Away from the office, she loves to run – ultra-running especially. She’s participated in and completed five 100-mile marathons and is a member of a local running club. The motto she feels fits her best is “You must do the things you think you cannot do.”
SHIFT is a Google Analytics™ Certified Partner and is a laudable PR firm. Founders Jim Joyal and Todd Defren still show as active leaders on the company website, but though their fellow founder, Ed Weiler, was COO for many years, he is no longer with the agency.
Shift Communications and Media Impressions
Put broadly, impressions are any interaction between a piece of content and an audience member. For instance, when a customer buys a major newspaper, every article read on that first page for the first time is one impression. Driving past a billboard on a highway is also an impression. Every ad on the edge of a Facebook page counts as an impression, too. An impression is an atomic metric element for any earned, owned, or paid media’s performance.

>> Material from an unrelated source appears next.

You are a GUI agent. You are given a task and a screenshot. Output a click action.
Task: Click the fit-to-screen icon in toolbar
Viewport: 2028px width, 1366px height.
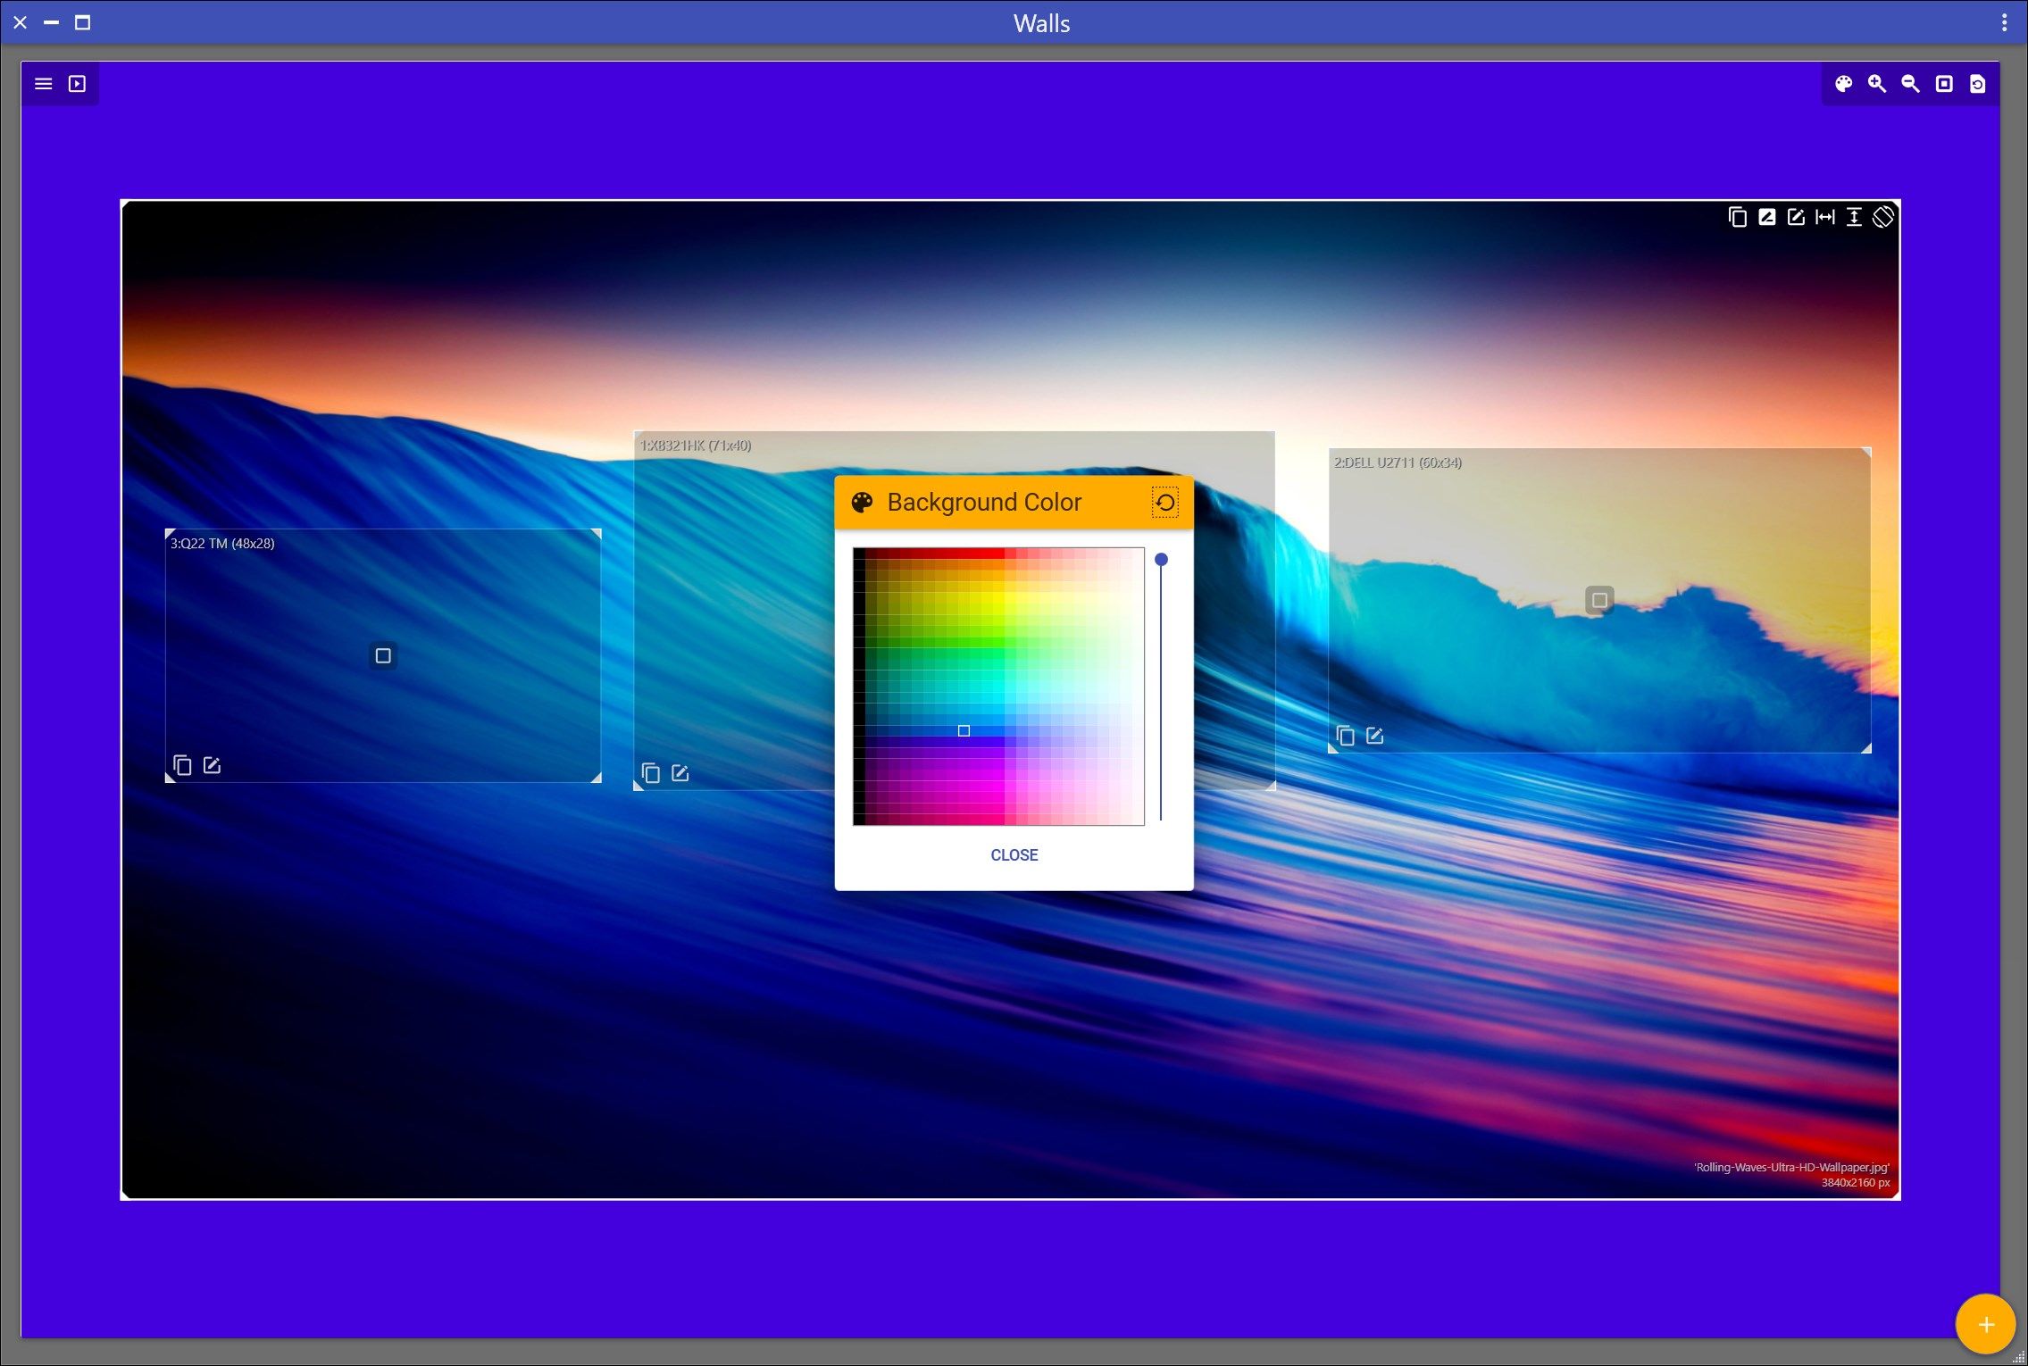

Impressions matter when a client has a choice between a small and large potential audience for an impression. If all audiences are equal in potential earnings, then the larger group becomes the logical choice. Simply put, impressions bring the world, the total reachable audience, and the broader PR and marketing funnel together.
Many PR measurement efforts do not include impressions. Since they are the very beginning of a campaign, the amount of work required for an impression seems small compared to the full-course campaign. A first impression via billboard does not necessitate an impressed client buying the product. Food doesn’t work on a full (or sick) belly.
Post-impression, engagement is the number one method of measuring effective advertising and digital PR, and this is best measured online. Metrics include anything from simple patterns like bounce rate and time on page to more complex metrics such as social media engagement and organic search over time.
The second step measures conversion. Which impressions convinced viewers to follow through on the call to action? It could be walking into a store to buy a product, clicking a link to a story, or filling out some form. With conversion, determining which measurable, quantifiable thing did the audience do post-impression, and did this help the business becomes the focus.
Contrary to popular conception, impressions matter because business uses them to suture or stitch viewers into the narrative of the sale. Putting a good initial position in the mind of a consumer lessens the work required to convert the viewer into a buyer, and increases overall profit and productivity. In short, respecting a customer’s desire for a “big picture,” or the need to integrate the product into their daily life and values helps business, and SHIFT’s expertise continues to grow in this area.
Update: Scott Monty, listed originally in this article, is not listed among SHIFT’s leaders any longer and so was removed from the article and replaced with information on Paula Finestone. In May of 2016, SHIFT was acquired by Canada’s largest PR holding company, National PR. At the time of the acquisition, Andrew Molson, NATIONAL’s Chairman, said: “Our story is one of sustained targeted growth. We are thrilled to welcome SHIFT into the NATIONAL fold. Their stellar industry reputation, notably in data-driven PR, and their geographical footprint add significant value to our current and future service offering.”